* Travail demandé A
Dans le texte sur la mort de Mohamed Ed Doura, qui était le caméraman de Charles Enderlin au carrefour de Netzarim ?
* Travail demandé B
Poursuivez le texte sur la mort de Mohamed Ed Doura à la suite de sa dernière phrase.

* Texte
+--

Thomas Friedman, Rédacteur du New York Times

Il y a dix ans, le 30 septembre 2000, mourait le jeune Mohamed Ed Doura dans des conditions atroces, victime de tirs croisés entre « l’armée la plus pure du monde » et des Palestiniens suite à la provocation, deux jours plus tôt de Ariel Sharon qui est venu plastronner sur l’Esplanade des mosquées. Ce sera le début de l’Intifada. Charles Enderlin, journaliste de renom, qui se trouvait au carrefour de Netzarim colonie sauvage israélienne à Ghaza avec son caméraman Talal Abou Rame, rapporte par l’image le calvaire de l’enfant qui tentait de se protéger avec son père derrière un petit muret. Le film brutal montre comment le père lève désespérément les mains, on voit nettement l’effroi de l’enfant puis plus rien, l’enfant soubresaute puis ne bouge plus fauché par une rafale, le père sera grièvement blessé. Ces images produites par France 2 feront le tour du monde.

+--

* Documents fournis
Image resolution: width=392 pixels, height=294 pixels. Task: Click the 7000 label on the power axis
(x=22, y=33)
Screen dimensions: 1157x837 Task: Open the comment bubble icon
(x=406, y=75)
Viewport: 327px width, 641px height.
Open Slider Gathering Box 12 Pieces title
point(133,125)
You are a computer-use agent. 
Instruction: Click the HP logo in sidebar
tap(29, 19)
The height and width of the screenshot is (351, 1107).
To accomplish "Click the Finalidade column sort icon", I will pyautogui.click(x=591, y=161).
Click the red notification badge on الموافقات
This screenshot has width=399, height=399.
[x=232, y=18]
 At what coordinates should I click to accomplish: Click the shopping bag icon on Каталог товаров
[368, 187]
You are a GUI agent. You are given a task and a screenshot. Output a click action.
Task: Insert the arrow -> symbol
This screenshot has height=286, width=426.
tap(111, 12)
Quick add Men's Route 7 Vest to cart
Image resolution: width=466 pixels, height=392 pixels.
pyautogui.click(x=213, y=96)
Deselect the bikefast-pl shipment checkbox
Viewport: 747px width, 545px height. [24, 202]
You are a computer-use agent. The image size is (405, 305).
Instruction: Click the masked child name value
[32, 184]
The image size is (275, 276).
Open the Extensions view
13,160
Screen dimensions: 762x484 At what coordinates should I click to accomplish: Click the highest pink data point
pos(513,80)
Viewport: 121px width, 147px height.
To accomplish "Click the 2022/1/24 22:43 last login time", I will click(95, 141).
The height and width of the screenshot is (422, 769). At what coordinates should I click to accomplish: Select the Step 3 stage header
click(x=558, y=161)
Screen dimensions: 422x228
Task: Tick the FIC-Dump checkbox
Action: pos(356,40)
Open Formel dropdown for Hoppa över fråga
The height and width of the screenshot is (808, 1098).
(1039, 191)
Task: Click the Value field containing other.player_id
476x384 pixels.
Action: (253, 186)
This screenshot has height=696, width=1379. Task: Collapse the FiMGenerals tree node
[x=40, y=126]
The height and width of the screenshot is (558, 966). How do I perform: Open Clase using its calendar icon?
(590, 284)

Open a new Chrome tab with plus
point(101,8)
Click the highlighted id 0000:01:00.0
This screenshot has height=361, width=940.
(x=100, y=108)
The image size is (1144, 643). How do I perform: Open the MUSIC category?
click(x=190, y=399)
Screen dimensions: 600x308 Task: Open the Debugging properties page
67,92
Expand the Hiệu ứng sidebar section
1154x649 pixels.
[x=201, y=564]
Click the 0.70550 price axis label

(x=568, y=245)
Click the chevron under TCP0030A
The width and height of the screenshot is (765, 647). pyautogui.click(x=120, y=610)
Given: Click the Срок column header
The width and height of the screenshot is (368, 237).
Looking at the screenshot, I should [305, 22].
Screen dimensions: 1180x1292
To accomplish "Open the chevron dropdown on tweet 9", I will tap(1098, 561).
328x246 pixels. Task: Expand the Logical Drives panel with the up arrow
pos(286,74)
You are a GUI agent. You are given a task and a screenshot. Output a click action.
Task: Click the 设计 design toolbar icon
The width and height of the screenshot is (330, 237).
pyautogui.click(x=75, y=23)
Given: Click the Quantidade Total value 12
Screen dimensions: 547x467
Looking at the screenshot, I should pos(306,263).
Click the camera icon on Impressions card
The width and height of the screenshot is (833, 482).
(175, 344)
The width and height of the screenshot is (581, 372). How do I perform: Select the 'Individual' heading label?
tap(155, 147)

+--

* Résultat de l'exercice A
Talal Abou Rame.

* Résultat de l'exercice B
Dans le camp de réfugiés de Boureij, Jean-Paul Mari a retrouvé la famille de Mohammed al-Durra, l’enfant de 12 ans tué par les soldats israéliens dans les bras de son père. Jama le père, et le fils Mohamed reviennent, nous dit Jean-Paul Mari, du marché, ils sont obligés de traverser un carrefour. « A l’approche du carrefour de Netzarim, le taxi collectif refuse d’aller plus loin. Pour rejoindre sa maison du camp de Boureij, il faut passer à pied. Jamal prend Mohammed par la main et s’avance prudemment le long d’un mur de parpaing, à 50 mètres en diagonale du fortin israélien. Soudain, une fusillade nourrie éclate. Pendant deux à trois minutes, des coups de feu partent, face au fortin, d’une rue perpendiculaire, là où se trouve habituellement un poste palestinien. (...) La riposte, venue du fortin, inonde le carrefour d’une grêle de balles. Talal voit deux civils tomber sur l’asphalte. Il décide de s’avancer vers le trottoir, est pris sous une rafale et s’aplatit derrière un minibus Volkswagen providentiel. (...) Une ambulance veut s’avancer au carrefour. Elle doit battre en retraite".(1)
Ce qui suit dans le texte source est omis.